> [Problem requirements] Send back the records exactly as written, with no images.

┌──

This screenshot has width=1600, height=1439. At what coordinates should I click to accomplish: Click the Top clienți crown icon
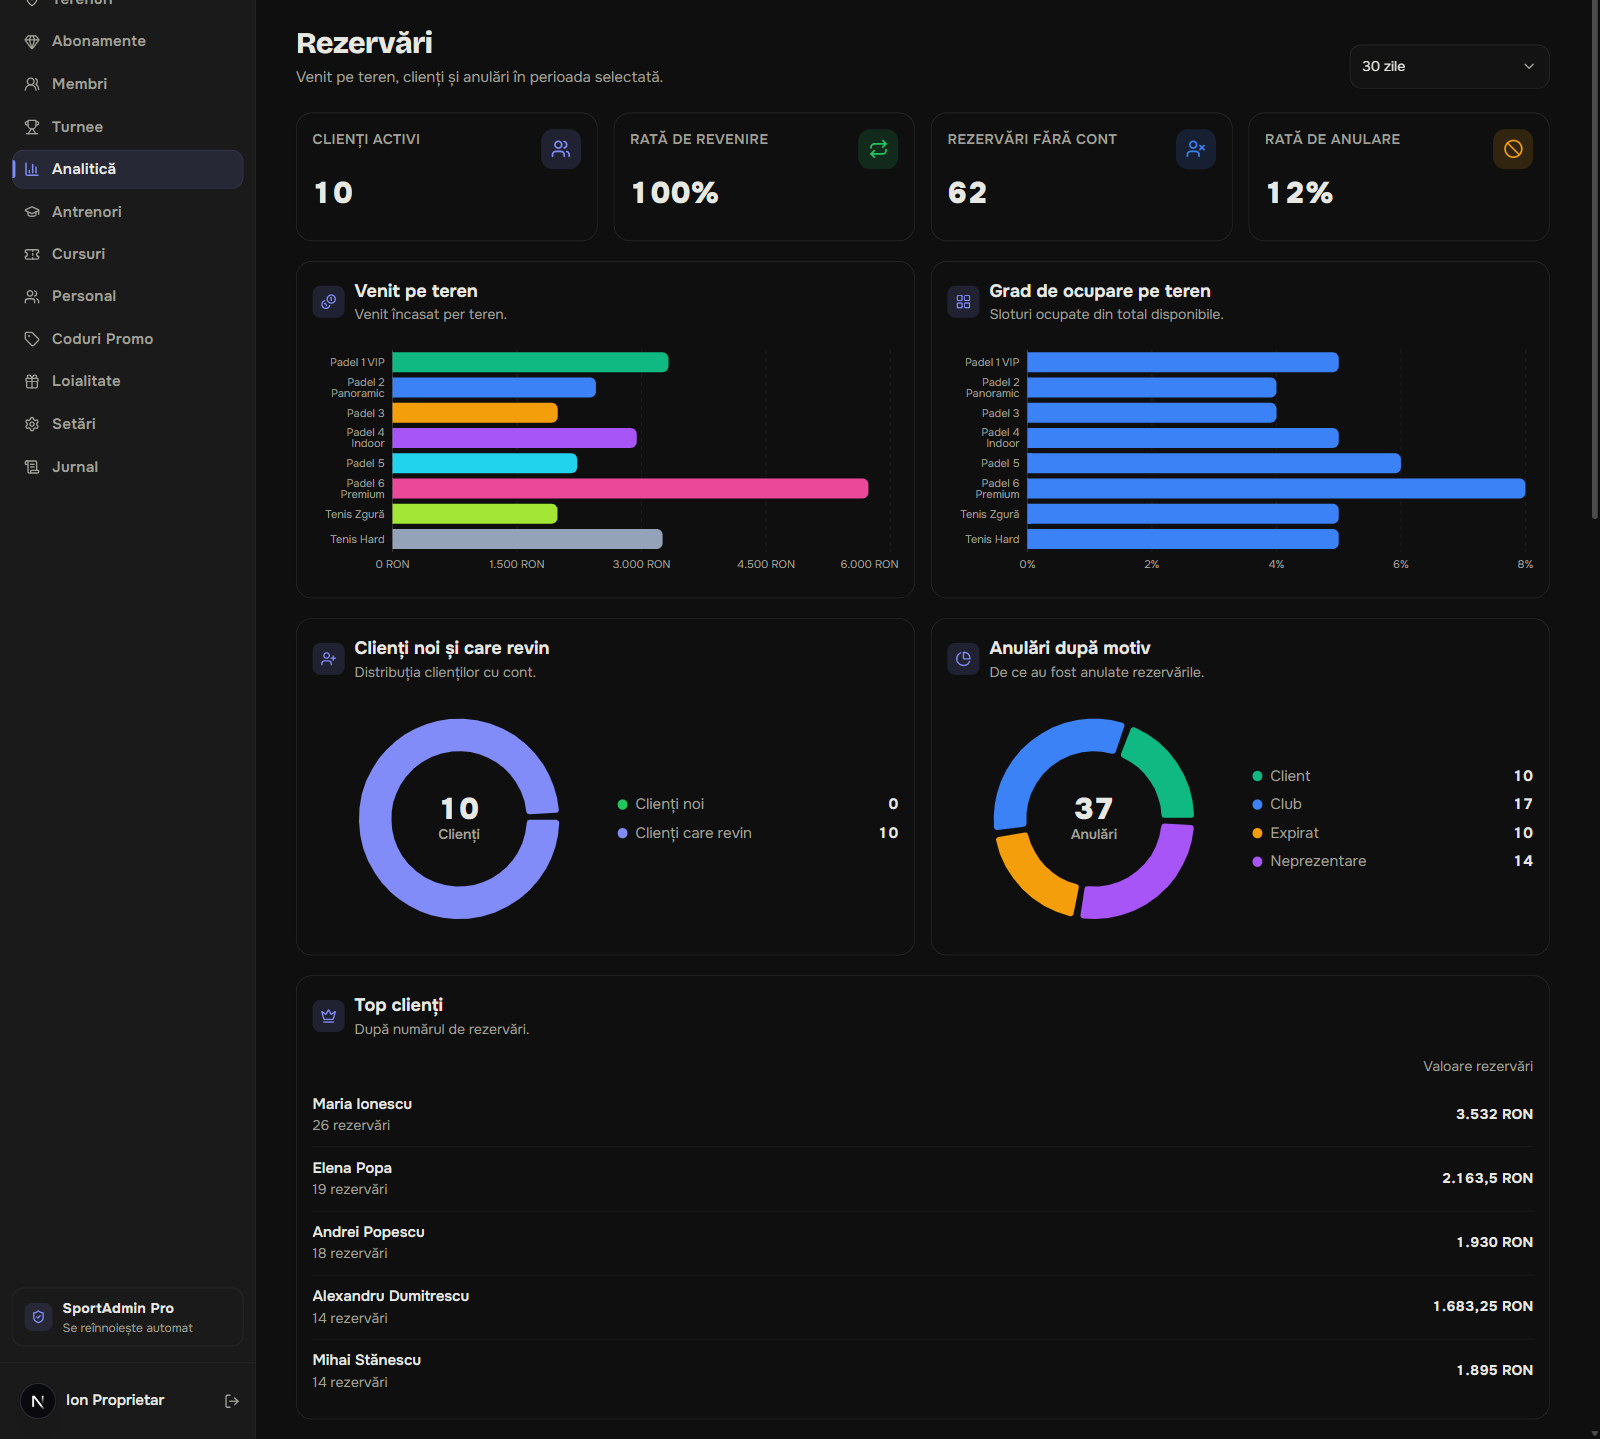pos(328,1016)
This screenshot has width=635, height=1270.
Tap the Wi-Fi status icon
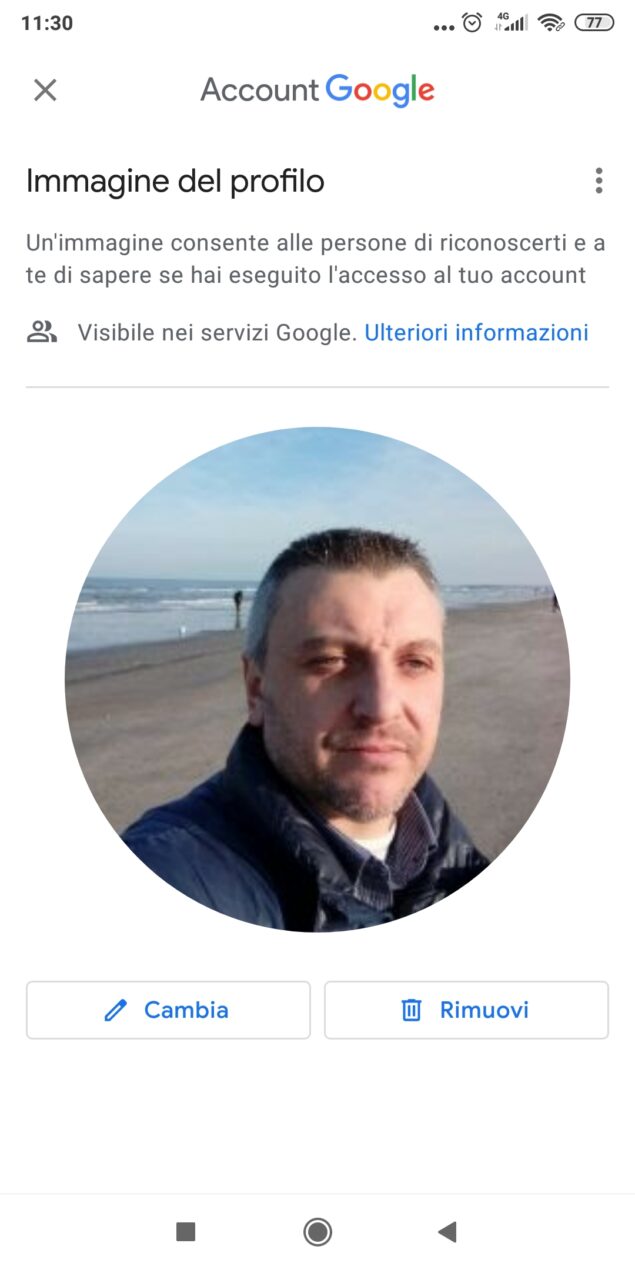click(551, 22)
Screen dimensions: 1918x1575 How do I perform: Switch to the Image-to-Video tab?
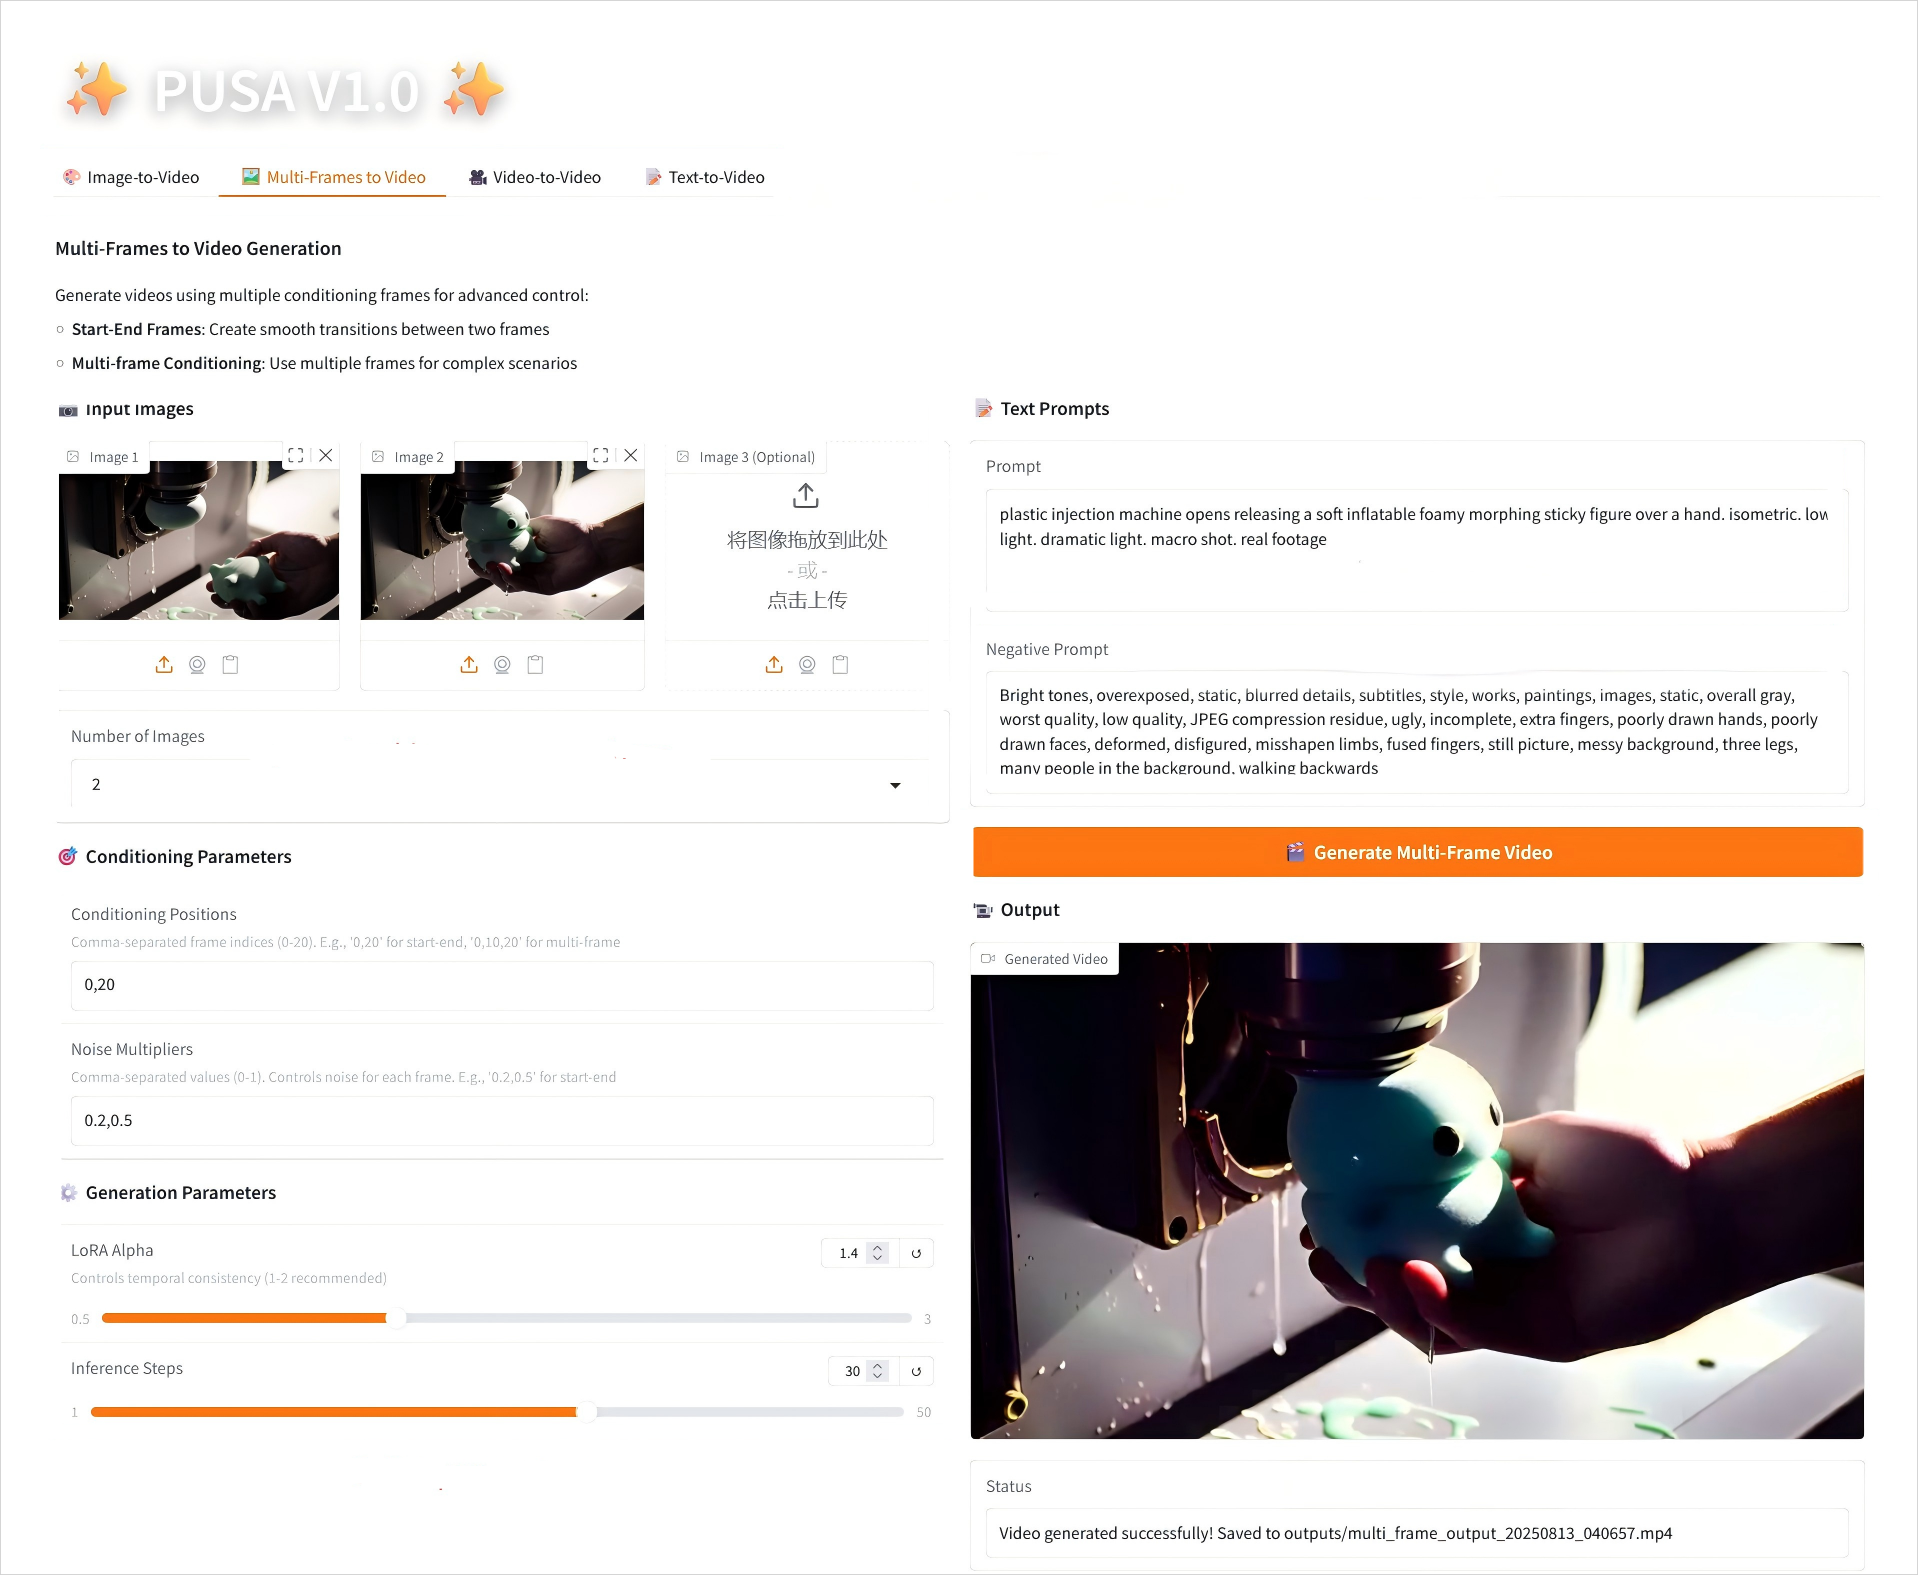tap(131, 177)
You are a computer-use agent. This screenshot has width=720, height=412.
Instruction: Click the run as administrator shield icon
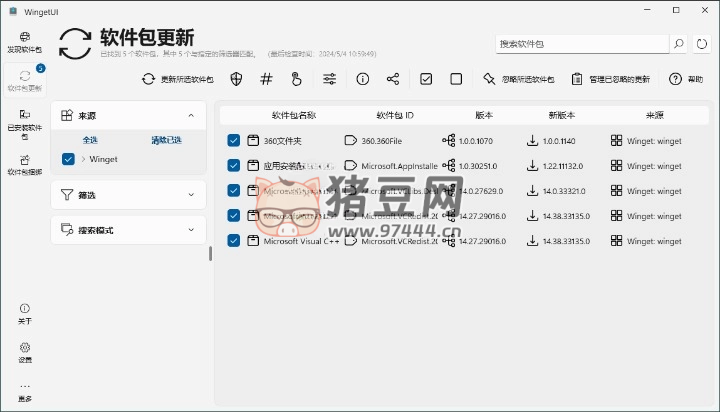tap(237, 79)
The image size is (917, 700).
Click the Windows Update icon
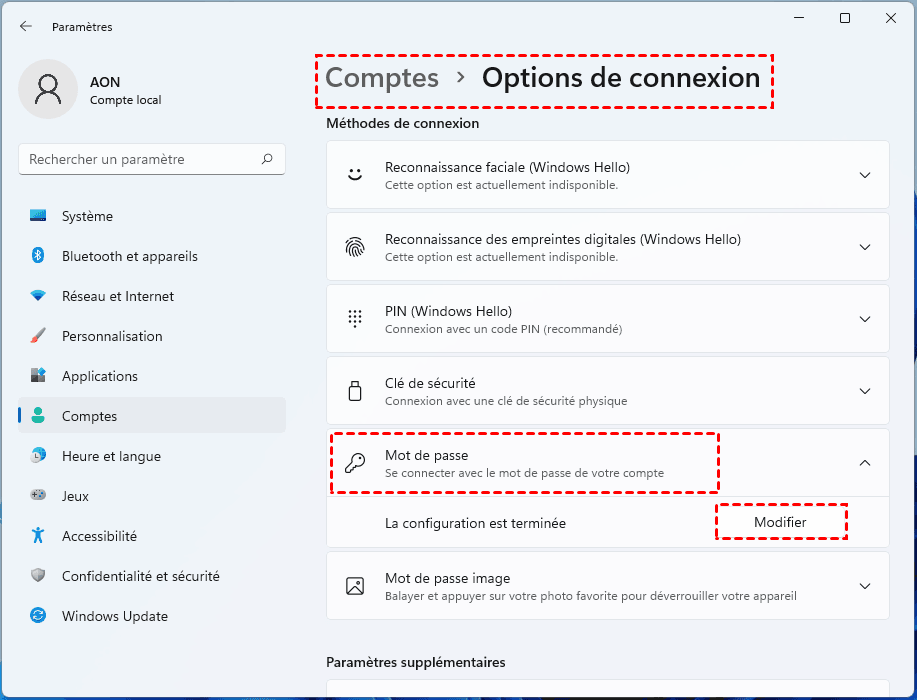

└──

> [Solution for this task]
This screenshot has width=1600, height=1439. At what coordinates should I click to accomplish: Click the Top clienți crown icon
pos(328,1016)
This screenshot has width=635, height=1270.
Tap the Wi-Fi status icon
click(551, 22)
Screen dimensions: 1918x1575 How do I perform: Switch to the Image-to-Video tab?
tap(131, 177)
You are a computer-use agent. This screenshot has width=720, height=412.
Instruction: Click the run as administrator shield icon
tap(237, 79)
The image size is (917, 700).
Click the Windows Update icon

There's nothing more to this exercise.